Tais avanços no campo da ciência podem suscitar conflitos entre direitos ou deveres contraditórios e a ética, em primeiro lugar com sua orientação, e o direito, em segundo, com suas prescrições, são chamados a resolver e cujas soluções se situam entre o ser da ciência e o dever ser da ética ou do direito, procurando-se responder à seguinte questão: tudo o que é tecnicamente possível também o será ética e juridicamente?

Questão preliminar é reconhecer que o progresso científico deve-se orientar para promover a qualidade de vida individual e social, pessoal e ambiental, mas também que tais descobertas podem causar problemas que o direito é chamado a resolver, elaborando estruturas jurídicas de resposta que se legitimem pelo respeito aos direitos fundamentais da pessoa humana.

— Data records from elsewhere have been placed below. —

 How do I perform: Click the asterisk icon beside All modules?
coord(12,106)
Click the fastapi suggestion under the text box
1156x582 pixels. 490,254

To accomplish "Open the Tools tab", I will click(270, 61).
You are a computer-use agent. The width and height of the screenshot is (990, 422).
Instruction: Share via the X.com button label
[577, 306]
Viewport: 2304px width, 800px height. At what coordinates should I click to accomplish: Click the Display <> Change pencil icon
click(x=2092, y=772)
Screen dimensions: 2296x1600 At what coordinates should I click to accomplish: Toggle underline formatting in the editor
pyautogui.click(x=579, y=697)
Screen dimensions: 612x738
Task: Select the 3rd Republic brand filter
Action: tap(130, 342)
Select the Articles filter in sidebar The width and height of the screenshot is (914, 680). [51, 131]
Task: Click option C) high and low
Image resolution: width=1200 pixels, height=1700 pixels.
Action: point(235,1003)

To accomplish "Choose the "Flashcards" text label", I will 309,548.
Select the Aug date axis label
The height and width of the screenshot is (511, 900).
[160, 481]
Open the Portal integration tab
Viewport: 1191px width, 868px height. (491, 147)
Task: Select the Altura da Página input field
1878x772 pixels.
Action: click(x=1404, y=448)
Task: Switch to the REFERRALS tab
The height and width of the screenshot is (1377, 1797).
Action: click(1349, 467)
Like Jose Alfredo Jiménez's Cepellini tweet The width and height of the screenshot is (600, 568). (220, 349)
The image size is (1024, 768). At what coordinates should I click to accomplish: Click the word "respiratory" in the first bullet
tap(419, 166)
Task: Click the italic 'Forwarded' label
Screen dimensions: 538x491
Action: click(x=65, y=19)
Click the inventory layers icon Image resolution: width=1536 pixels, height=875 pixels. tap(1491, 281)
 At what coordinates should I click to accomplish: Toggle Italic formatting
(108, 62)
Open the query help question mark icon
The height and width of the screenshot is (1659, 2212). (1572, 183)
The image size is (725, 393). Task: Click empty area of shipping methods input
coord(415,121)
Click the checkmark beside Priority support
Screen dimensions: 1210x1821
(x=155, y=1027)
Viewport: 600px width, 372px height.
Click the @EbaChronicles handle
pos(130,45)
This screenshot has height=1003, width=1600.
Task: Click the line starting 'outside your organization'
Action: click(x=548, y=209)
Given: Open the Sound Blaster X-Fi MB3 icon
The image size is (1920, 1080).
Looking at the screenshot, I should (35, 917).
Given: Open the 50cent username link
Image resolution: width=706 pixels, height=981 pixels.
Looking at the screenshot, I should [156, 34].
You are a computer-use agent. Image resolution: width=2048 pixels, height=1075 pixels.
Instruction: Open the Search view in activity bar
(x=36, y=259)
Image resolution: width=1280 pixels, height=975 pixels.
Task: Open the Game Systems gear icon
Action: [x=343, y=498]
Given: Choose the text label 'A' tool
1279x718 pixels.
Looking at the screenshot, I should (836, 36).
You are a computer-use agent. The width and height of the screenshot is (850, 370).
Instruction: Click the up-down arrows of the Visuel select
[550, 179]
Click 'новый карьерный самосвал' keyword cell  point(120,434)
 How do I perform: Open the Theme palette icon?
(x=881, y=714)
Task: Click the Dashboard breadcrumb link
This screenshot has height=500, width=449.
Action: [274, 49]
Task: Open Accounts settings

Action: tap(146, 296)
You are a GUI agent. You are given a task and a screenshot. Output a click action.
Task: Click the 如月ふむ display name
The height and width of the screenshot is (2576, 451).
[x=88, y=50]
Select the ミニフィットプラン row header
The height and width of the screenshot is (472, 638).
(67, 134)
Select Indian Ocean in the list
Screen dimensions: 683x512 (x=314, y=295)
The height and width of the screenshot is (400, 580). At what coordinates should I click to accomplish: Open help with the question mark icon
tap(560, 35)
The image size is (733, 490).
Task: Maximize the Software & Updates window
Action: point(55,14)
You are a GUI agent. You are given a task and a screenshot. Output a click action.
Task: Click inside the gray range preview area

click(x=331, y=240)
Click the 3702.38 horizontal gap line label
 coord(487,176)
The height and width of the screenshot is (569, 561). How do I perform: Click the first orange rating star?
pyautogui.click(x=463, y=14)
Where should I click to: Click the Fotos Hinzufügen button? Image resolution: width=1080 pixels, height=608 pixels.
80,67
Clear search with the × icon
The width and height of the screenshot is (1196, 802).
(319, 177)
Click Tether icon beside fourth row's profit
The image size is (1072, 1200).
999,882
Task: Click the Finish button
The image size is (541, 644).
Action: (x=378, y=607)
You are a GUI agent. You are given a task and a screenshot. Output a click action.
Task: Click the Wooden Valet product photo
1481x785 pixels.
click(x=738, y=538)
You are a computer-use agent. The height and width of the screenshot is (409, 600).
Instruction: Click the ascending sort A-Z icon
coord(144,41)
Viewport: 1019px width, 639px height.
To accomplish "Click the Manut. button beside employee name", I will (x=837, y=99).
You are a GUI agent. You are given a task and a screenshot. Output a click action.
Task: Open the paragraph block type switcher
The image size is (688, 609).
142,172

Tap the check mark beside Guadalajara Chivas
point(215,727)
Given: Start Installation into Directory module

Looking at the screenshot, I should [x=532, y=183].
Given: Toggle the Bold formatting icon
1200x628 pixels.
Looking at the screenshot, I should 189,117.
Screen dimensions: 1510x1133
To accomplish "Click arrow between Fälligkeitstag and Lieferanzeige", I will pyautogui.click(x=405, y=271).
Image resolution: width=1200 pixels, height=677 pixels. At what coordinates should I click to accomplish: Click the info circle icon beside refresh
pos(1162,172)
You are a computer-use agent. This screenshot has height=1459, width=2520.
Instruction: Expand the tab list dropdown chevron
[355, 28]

Todas estas manifestações de progresso científico, de grande repercussão em diversos campos das ciências naturais e humanas, levantam questões éticas. No caso da pesquisa clínica e nas experiências com novos medicamentos, essas questões envolvem os testes em pessoas voluntárias, exigindo-se o consentimento esclarecido do paciente e o respeito à integridade física e à saúde individual. No caso da biologia, destacam-se os problemas da reprodução assistida, compreendendo a inseminação artificial (homóloga e heteróloga), a fecundação in vitro, a transferência de embriões, congelamento, manipulação e experimentação, envolvendo o anonimato do doador, o aluguel do útero de outra mulher que não a mãe, a gratuidade da doação de óvulos e de esperma, o destino dos embriões remanescentes, a transferência de genoma, isto é, do conjunto de genes contidos nos cromossomos, etc. Desenvolve-se a bioética, termo designativo da ética específica das questões biológicas, a traduzir o valor da pessoa humana e também a metodologia multidisciplinar de abordagem dessa mesma problemática, constituindo para o direito um novo campo de atuação, na medida em que este é chamado a criar normas que protejam o ser humano contra o abuso à sua integridade física, moral e intelectual, o que constitui, presentemente, o cerne da proteção universal dos direitos humanos. Urge, consequentemente, precisar o papel do direito em face desses novos desafios, elaborando o instrumental jurídico necessário à garantia dos valores fundamentais da ordem jurídica. Nessa matéria, vale dizer, a dignidade da pessoa humana, a justiça e o bem comum. E seguindo Bachelard, que meditou sobre o novo espírito científico, espera-se do direito e dos juristas que desenvolvam um novo pensamento, apto a elaborar o tipo de resposta jurídica que a sociedade espera para a solução dos problemas advindos do progresso científico, nas áreas da medicina e da biologia, a partir de uma ordem axiológica que tenha a pessoa humana como valor básico da ordem cultural dominante em uma sociedade democrática.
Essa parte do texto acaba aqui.